C’est là, sitôt sa journée achevé qu’entre en lice le premier des acteurs du récit. Jean-Claude, chirurgien mélancolique et solitaire depuis le départ de sa femme et de son fils pour le Canada. Avec le second chapitre, ce sera le tour de Laetitia, infirmière, issue d’un milieu modeste, souvent désemparée dans ses fonctions.

Elle prit la température du nourrisson en lui caressant la main. 38°7. Elle se redressa, déposa le dossier dans le trieur et les invita à s’asseoir en précisant qu’il y avait plus de deux heures d’attente. Elle se sentait désolée, dans ces moments-là. Parfois, il fallait leur annoncer qu’ils allaient devoir patienter quatre heures avec leur bébé hurlant dans les bras, et c’était presque aussi difficile pour elle que pour eux. Elle avait peur de leur réaction, de la colère qu’elle recevait en retour.

Viendront ensuite, Aimée, médecin et Fabrice, urgentiste au SAMU, qui a du mal à accepter sa future paternité. Leurs portraits bien campés, et les contingences sociales définies, l’autrice va avoir l’art ensuite de les entremêler et de nous faire partager leurs joies et leurs échecs, leurs détresses et l’amour du métier à la fois tout en préservant un fragile équilibre.
 Un premier roman d’une maîtrise et d’une maturité exceptionnelle qui offre le double intérêt de mettre l’accent sur les carences de l’hôpital public et des mille et une difficultés humaines des personnels soignants.
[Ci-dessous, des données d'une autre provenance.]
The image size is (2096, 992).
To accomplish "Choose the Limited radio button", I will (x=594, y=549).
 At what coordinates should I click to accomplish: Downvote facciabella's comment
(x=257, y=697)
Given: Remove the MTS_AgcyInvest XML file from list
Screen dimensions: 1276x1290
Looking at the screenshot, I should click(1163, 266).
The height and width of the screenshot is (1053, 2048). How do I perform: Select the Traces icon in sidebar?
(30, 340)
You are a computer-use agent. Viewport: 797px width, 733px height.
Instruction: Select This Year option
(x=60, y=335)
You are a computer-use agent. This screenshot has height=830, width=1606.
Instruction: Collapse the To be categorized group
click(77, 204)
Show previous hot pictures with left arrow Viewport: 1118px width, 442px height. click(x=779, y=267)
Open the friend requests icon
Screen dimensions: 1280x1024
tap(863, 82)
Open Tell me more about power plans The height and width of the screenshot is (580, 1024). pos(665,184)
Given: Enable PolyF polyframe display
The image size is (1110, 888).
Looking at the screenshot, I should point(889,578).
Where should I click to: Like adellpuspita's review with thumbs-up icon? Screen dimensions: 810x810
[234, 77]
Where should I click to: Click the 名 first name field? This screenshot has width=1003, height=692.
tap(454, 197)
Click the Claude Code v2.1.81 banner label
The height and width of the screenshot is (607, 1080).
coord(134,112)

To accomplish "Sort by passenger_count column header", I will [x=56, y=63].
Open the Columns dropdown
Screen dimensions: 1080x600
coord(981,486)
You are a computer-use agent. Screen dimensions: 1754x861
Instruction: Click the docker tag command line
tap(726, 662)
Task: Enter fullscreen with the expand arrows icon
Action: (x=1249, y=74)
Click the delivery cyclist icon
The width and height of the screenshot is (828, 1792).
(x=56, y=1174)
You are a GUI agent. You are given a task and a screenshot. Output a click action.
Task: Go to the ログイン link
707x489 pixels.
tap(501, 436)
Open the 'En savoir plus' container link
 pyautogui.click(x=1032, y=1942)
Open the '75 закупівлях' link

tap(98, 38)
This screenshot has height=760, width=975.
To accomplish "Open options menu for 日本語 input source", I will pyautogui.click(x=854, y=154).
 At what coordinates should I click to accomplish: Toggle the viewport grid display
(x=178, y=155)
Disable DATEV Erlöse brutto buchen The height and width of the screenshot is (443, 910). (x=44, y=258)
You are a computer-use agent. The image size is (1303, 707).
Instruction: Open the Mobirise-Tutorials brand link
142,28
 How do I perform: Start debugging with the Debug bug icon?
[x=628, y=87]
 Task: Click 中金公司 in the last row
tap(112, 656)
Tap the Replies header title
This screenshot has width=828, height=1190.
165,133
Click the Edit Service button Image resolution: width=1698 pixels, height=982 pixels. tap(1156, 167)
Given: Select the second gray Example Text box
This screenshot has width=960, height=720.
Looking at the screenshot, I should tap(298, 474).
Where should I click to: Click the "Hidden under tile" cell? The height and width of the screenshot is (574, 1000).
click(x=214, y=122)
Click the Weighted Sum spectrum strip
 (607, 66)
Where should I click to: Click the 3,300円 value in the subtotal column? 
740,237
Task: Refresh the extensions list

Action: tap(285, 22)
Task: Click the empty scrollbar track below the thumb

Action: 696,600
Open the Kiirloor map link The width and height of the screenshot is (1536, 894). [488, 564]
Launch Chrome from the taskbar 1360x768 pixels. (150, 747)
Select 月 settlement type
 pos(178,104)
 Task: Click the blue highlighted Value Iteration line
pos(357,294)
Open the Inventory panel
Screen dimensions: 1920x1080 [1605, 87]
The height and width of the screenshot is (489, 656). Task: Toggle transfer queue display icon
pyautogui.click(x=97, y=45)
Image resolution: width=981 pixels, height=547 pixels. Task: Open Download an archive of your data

De sorte que si Blanches séduit tout du long le lecteur, c’est qu’il parvient à être très romanesque et à nous tenir en haleine tout en mettant l’environnement hospitalier à distance. Le tour de force d’un récit immersif et poignant où le vécu d’un système de santé à bout de souffle n’a d’égal que l’étendue des complexités humaines de celles et ceux qui, contre vents et marées, s’efforcent de le servir.